**Trecho citado**:
**********

Revista Consultor Jurídico
09/02/2008
Fumaça e fogo
Crise aérea ainda está longe de ser solucionada
por Fabiana de Oliveira Cunha Sech

O anúncio da continuidade dos Juizados Especiais nos principais aeroportos do país, por ato do Conselho Nacional de Justiça, é um sinal de que a ainda há fogo a ser apagado no incêndio do sistema aéreo brasileiro.

A instalação destes Juizados deu-se sob regime de auxílio aos passageiros no combate ao caos aéreo e, portanto, previsto inicialmente para perdurar até 31 de janeiro do corrente ano. Ao se fazer um breve retrospecto sobre a chamada crise aérea, levanta-se não só a confusão organizacional de todo o sistema, mas um flagrante e constante desrespeito ao consumidor, demonstrando todos os problemas da Administração Pública.

O ano de 2006 findou com a exposição, nua e crua, das fragilidades e mazelas do sistema aéreo do país — ocasionadas por graves problemas estruturais e econômicos e pelo descaso das autoridades públicas — com motim dos controladores de vôo e, infelizmente, com a queda do avião da companhia aérea Gol e morte de 154 passageiros, cujo resgate foi referido com “delicadeza” singular pela então diretora da Anac (Agência Nacional de Aviação Civil) na época das buscas na floresta amazônica.

**********

**Objetivo A**:
Responda, com base no texto sobre a crise aérea:
(i) Por ato de qual órgão foi anunciada a continuidade dos Juizados Especiais nos aeroportos?
(ii) Até que data a atuação desses Juizados estava inicialmente prevista?
(iii) Quantos passageiros morreram na queda do avião da Gol?
**Objetivo B**:
Traduza para o inglês esta frase do texto sobre a crise aérea: "A instalação destes Juizados deu-se sob regime de auxílio aos passageiros no combate ao caos aéreo e, portanto, previsto inicialmente para perdurar até 31 de janeiro do corrente ano."
**Objetivo C**:
Dê continuidade ao texto sobre a crise aérea a partir do último parágrafo.

**Material fornecido**:
**********

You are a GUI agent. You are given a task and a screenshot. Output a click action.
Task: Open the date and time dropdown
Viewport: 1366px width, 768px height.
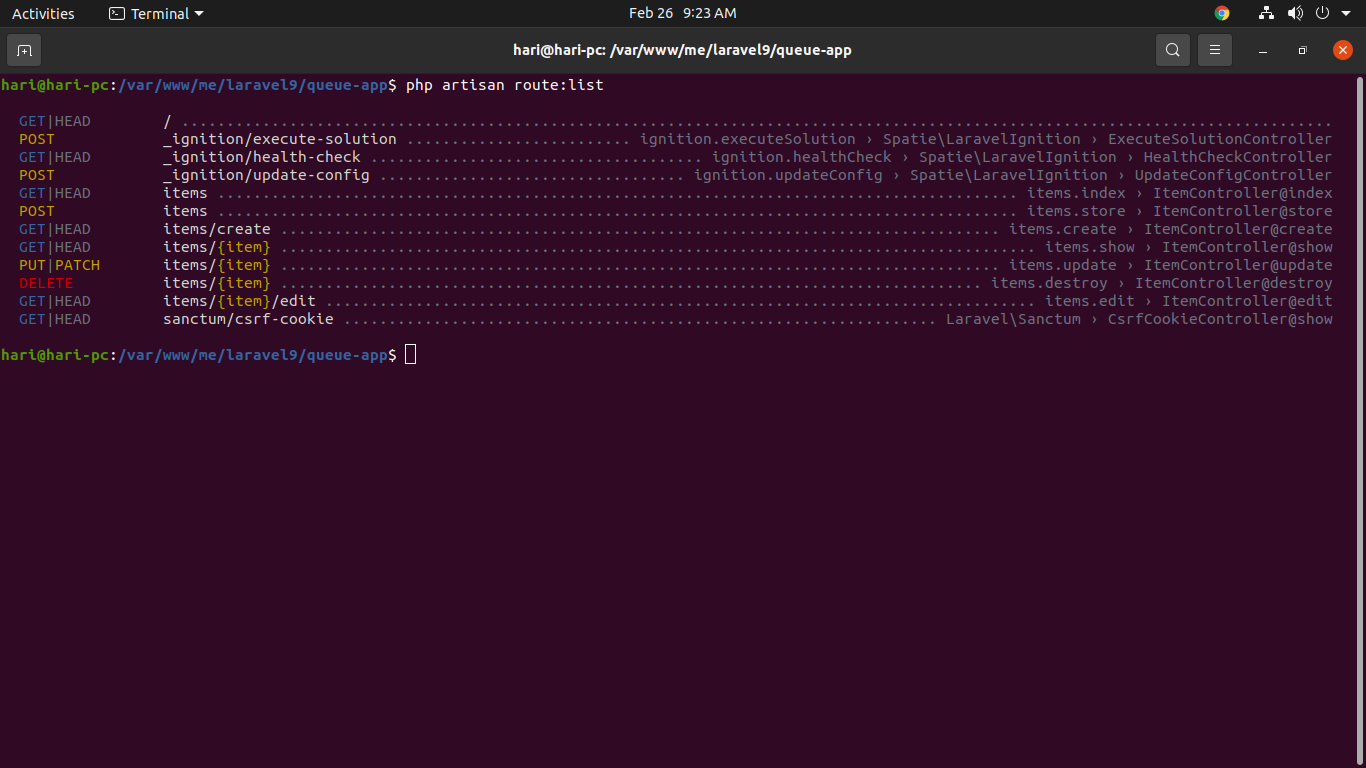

**********

**Resposta do exercício A**:
(i) Do Conselho Nacional de Justiça.
(ii) Até 31 de janeiro do corrente ano.
(iii) 154 passageiros.

**Resposta do exercício B**:
These Courts were set up as a means of assisting passengers in dealing with the air chaos and were therefore initially planned to last until January 31 of this year.

**Resposta do exercício C**:
No balanço de 2007, acrescentou-se, ainda, a quebra da BRA, a queda de outro avião, desta vez da companhia aérea Tam, e lamentavelmente a morte de mais 199 cidadãos brasileiros que certamente honravam os tributos do país que tem uma das maiores cargas tributárias do mundo, cujo alento à pátria comovida foi o “sábio” conselho da Ministra do Turismo sobre como enfrentar os infindáveis atrasos nos aeroportos e o “humanitário” gesto do assessor da presidência sempre atento aos noticiários.

Neste ínterim mudaram-se os principais dirigentes da Anac, para o Ministro da Defesa e instalou-se um braço do Poder Judiciário, por meio dos Juizados Especiais, dentro dos principais aeroportos (Brasília, no Galeão e Santos Dumont, do Rio de Janeiro e em Congonhas e Guarulhos, de São Paulo), alardearam-se melhoras nas condições de trabalho dos controladores de vôo e a reestruturação da malha aérea. Mas quais foram efetivamente os resultados práticos sentidos pelo país?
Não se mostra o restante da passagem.